| Description of the task |
Copy the items from the line with "You are a computer-use agent. Screen" up to and including the line with "[x=116, y=23]", reproducing each line exactly and leaving out the pictures.

— Begin Supplied material —

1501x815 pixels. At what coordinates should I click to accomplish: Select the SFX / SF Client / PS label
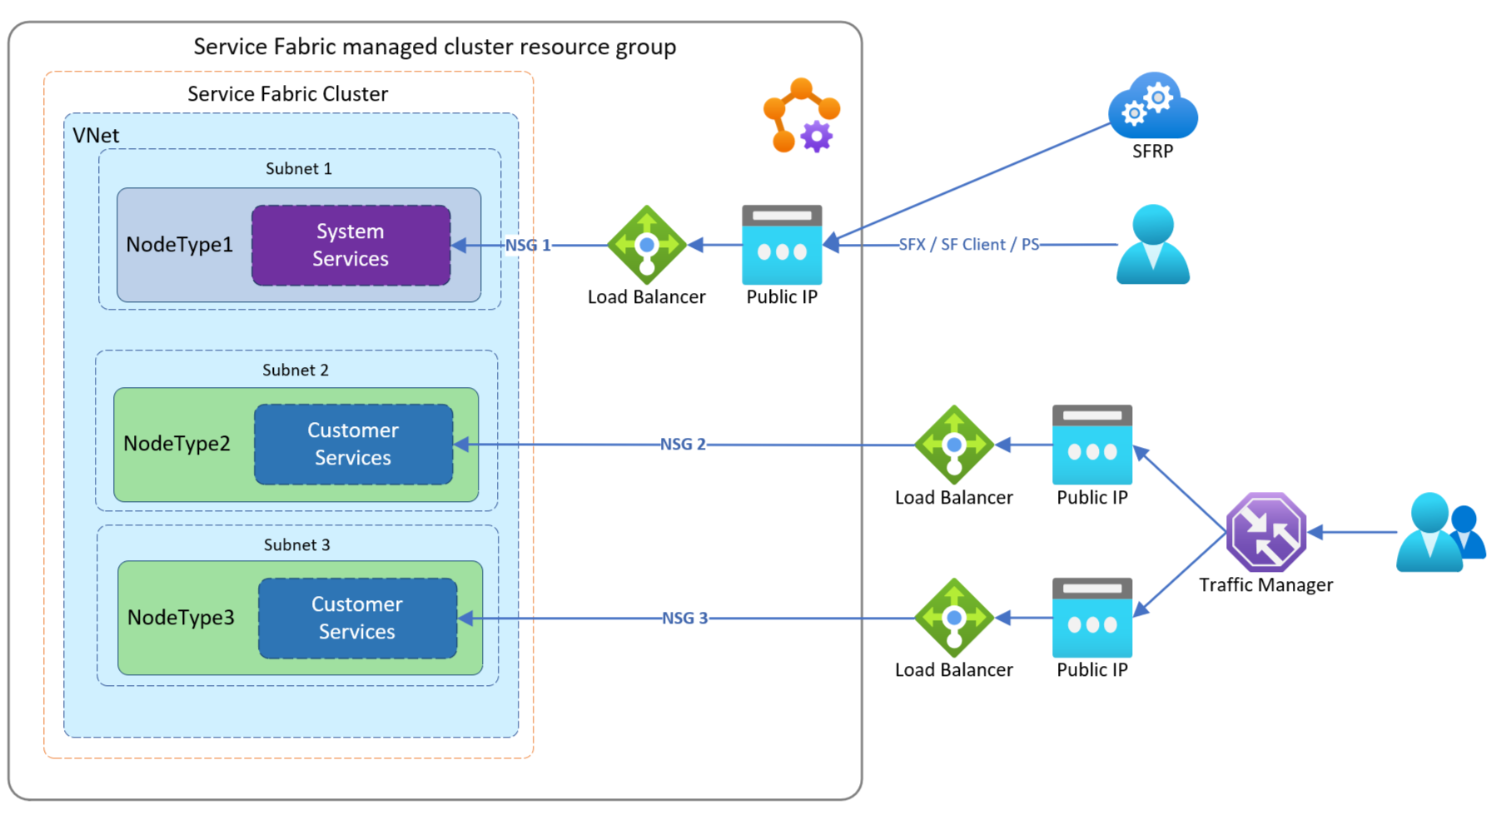[x=968, y=244]
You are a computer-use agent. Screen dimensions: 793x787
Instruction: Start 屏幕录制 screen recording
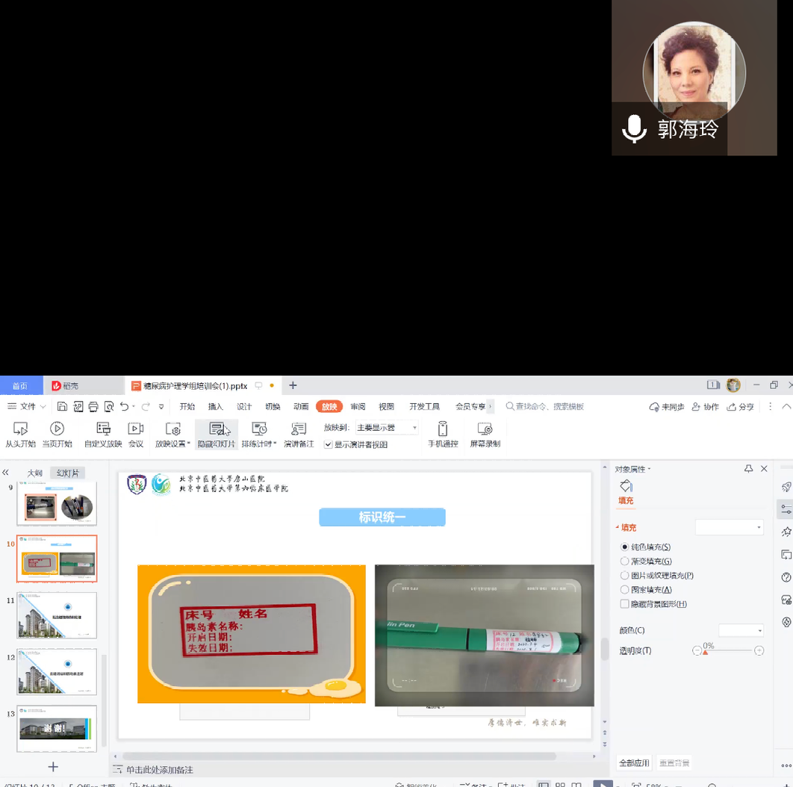coord(485,429)
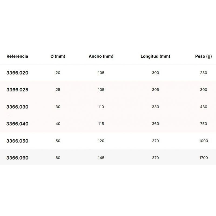Click reference 3366.060
This screenshot has width=216, height=216.
17,158
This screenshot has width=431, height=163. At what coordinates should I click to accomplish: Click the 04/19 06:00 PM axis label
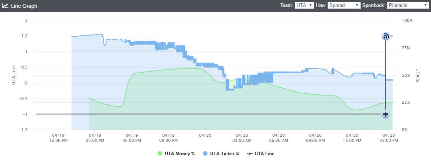tap(131, 138)
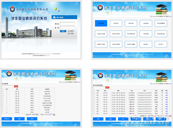Open the 添加专业 menu tile
Screen dimensions: 173x128
[x=116, y=23]
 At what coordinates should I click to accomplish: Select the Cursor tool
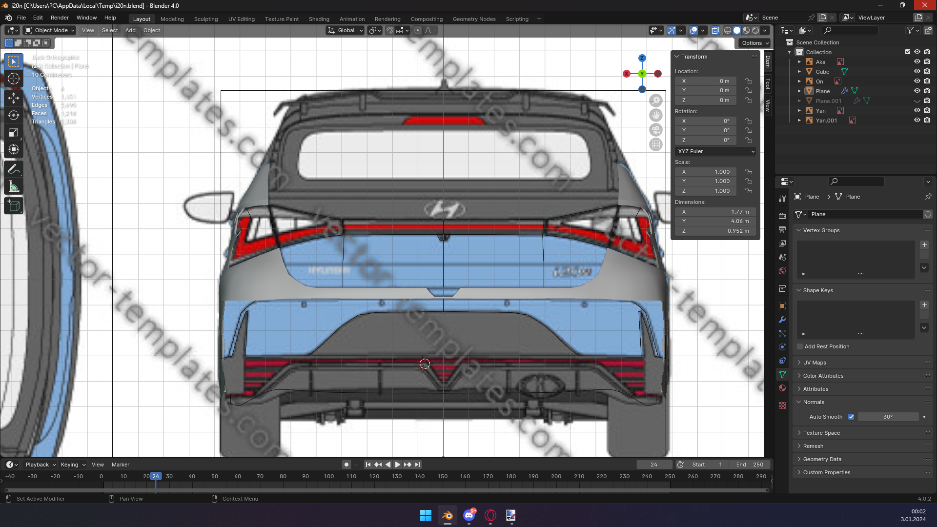(14, 79)
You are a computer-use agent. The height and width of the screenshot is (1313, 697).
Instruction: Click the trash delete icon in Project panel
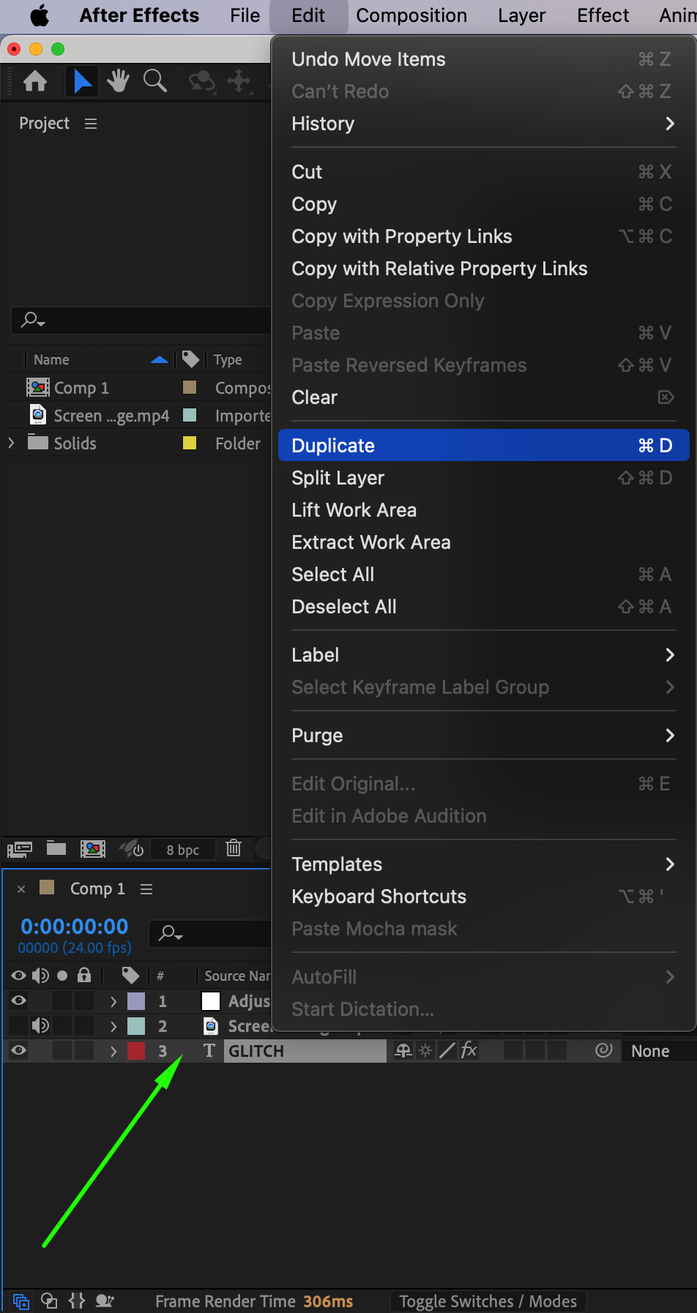point(234,848)

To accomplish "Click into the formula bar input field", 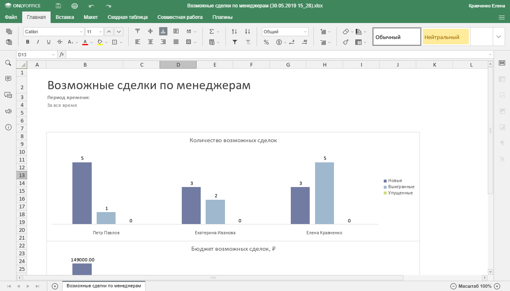I will click(x=276, y=55).
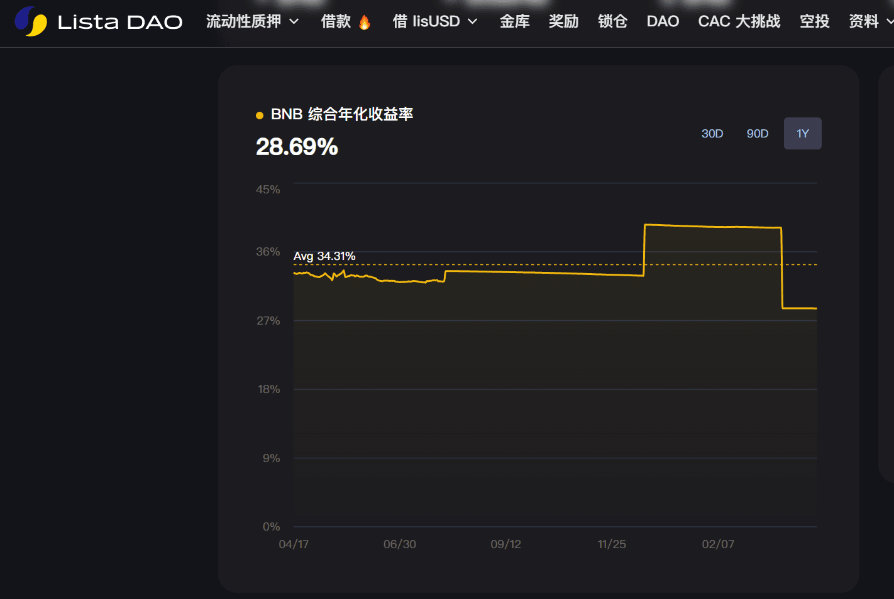The image size is (894, 599).
Task: Click the 借款 menu label
Action: pyautogui.click(x=336, y=21)
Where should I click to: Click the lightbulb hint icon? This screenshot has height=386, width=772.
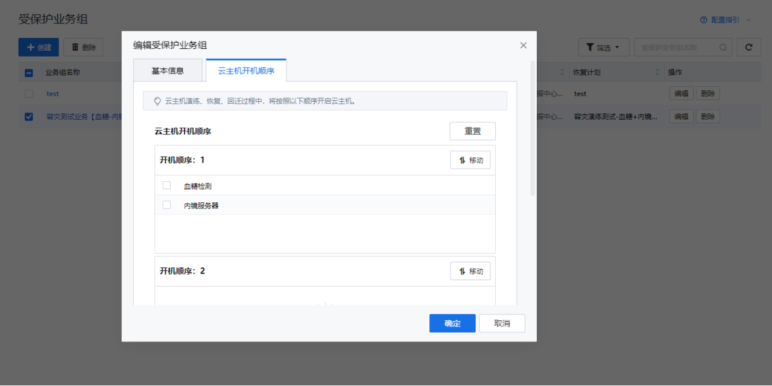[x=157, y=101]
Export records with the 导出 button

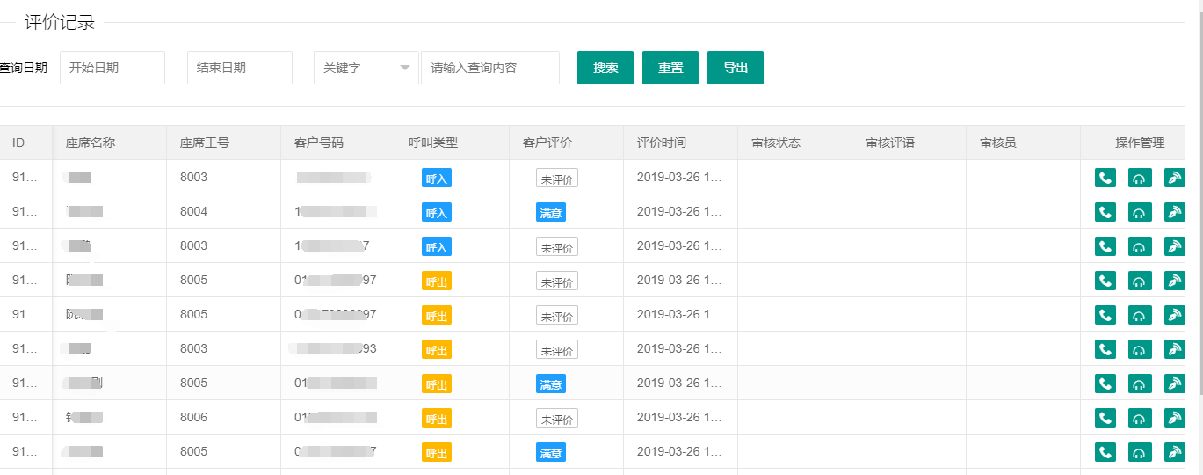735,68
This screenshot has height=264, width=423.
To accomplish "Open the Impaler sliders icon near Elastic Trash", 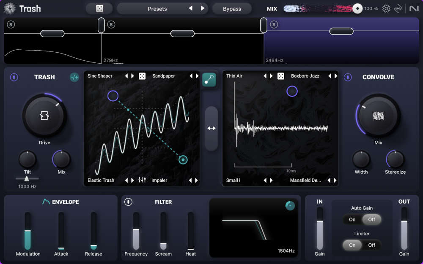I will (x=142, y=180).
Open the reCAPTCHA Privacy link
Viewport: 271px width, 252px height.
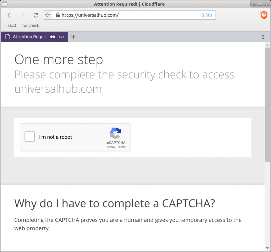pos(110,147)
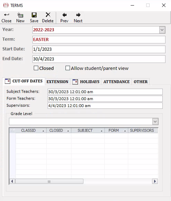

— End Supplied material —

| Answer to the task |
You are a computer-use agent. Screen dimensions: 793x787
Instruction: Start 屏幕录制 screen recording
coord(485,429)
Click reference 3366.060
This screenshot has width=216, height=216.
17,158
This screenshot has width=431, height=163. At what coordinates should I click to accomplish: Click the 04/19 06:00 PM axis label
tap(131, 138)
Open the 添加专业 menu tile
Screen dimensions: 173x128
[x=116, y=23]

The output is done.